C’est dans ce contexte que le gouvernement français a bloqué l’opération au nom de la souveraineté alimentaire du pays, déclenchant les sarcasmes rappelant ceux sur le refus de permettre le rachat de Danone par Pepsico en 2005. Ceci après l’autorisation du rachat de Péchiney par le canadien Alcan en 2003, lui-même racheté par le géant minier anglo-australien Rio Tinto. Péchiney, un grand groupe de l’aluminium, fut broyé à la suite de cette opération. C’est à ce moment que s’accélère la désindustrialisation de la France qui perd 40% de ses parts de marché mondiales à l’export de 1999 à 2019.

L’Etat français s’est réveillé en 2014, avec le décret Montebourg, sur la défense de quelques filières de souveraineté dont le nombre a été augmenté par le décret Le Maire de décembre 2019. Tous les autres pays développés protègent également leurs filières de souveraineté économique : Etats-Unis avec le Cfius créé en 1950, l’Allemagne, le Japon, l’Italie, l’Espagne, le Royaume-Uni, l’Australie, etc.

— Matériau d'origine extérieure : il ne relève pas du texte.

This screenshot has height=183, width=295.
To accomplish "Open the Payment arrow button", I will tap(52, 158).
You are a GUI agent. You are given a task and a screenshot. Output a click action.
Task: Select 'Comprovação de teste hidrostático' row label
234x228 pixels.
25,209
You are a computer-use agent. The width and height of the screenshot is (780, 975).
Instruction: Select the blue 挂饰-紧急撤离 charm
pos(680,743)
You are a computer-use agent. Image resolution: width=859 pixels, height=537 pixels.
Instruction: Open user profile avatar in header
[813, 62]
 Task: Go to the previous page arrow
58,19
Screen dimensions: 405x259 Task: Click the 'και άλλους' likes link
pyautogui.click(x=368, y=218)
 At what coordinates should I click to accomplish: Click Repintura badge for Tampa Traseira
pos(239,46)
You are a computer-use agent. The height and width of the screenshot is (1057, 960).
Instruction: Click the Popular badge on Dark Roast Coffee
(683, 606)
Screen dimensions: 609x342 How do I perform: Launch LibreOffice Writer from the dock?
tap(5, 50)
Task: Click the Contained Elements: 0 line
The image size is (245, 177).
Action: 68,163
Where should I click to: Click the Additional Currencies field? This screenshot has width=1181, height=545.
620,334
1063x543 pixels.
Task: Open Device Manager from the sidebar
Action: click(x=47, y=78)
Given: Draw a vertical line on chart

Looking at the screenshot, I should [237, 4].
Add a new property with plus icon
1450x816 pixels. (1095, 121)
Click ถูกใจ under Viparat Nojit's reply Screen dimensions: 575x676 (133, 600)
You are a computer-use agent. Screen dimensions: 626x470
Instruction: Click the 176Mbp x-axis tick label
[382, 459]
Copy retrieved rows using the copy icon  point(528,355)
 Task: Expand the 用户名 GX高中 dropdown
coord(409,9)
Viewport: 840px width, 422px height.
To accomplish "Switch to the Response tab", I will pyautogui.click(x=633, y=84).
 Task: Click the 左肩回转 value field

Les Etats-Unis ont défini, depuis plus d’un demi-siècle, cinq domaines de souveraineté nationale non négociables : défense, finance, agro-alimentaire, santé-pharmacie, énergie, auxquels s’ajoutent aujourd’hui le numérique et l’espace. Les Etats-Unis sont en compétition avec la Chine pour la domination mondiale dans ces sept domaines.

Le refus français de l’opération Carrefour s’inscrit dans ce double contexte : affirmation mondiale des stratégies de souveraineté et mémoire de catastrophes comme Péchiney. On a beaucoup évoqué la préoccupation de l’emploi comme raison du refus du gouvernement à la veille d’une présidentielle, Carrefour étant le premier employeur privé en France. C’est oublier que les grands distributeurs sont des têtes de filières pour les productions agro-alimentaires.

Cette affaire fait surtout ressortir les faiblesses françaises : faiblesse des marges des entreprises, absence de fonds de pension constituant des actionnaires stables, incapacité à transformer l’épargne massive en instruments d’investissement de long terme, poids des charges sociales qui rend les entreprises peu manoeuvrantes, record du monde du taux de dépense publique (en % du PIB) pour une performance en éducation, santé, recherche, sécurité plus que médiocre en général, voire pitoyable face au Covid : absences de masques, de tests, sans parler des vaccins.

Tant que la France ne traitera pas ses maux profonds, nos entreprises resteront des cibles faciles pour d’habiles prédateurs. Seule une politique déterminée de réindustrialisation et de restauration de l’efficacité de l’action publique pourra protéger nos entreprises.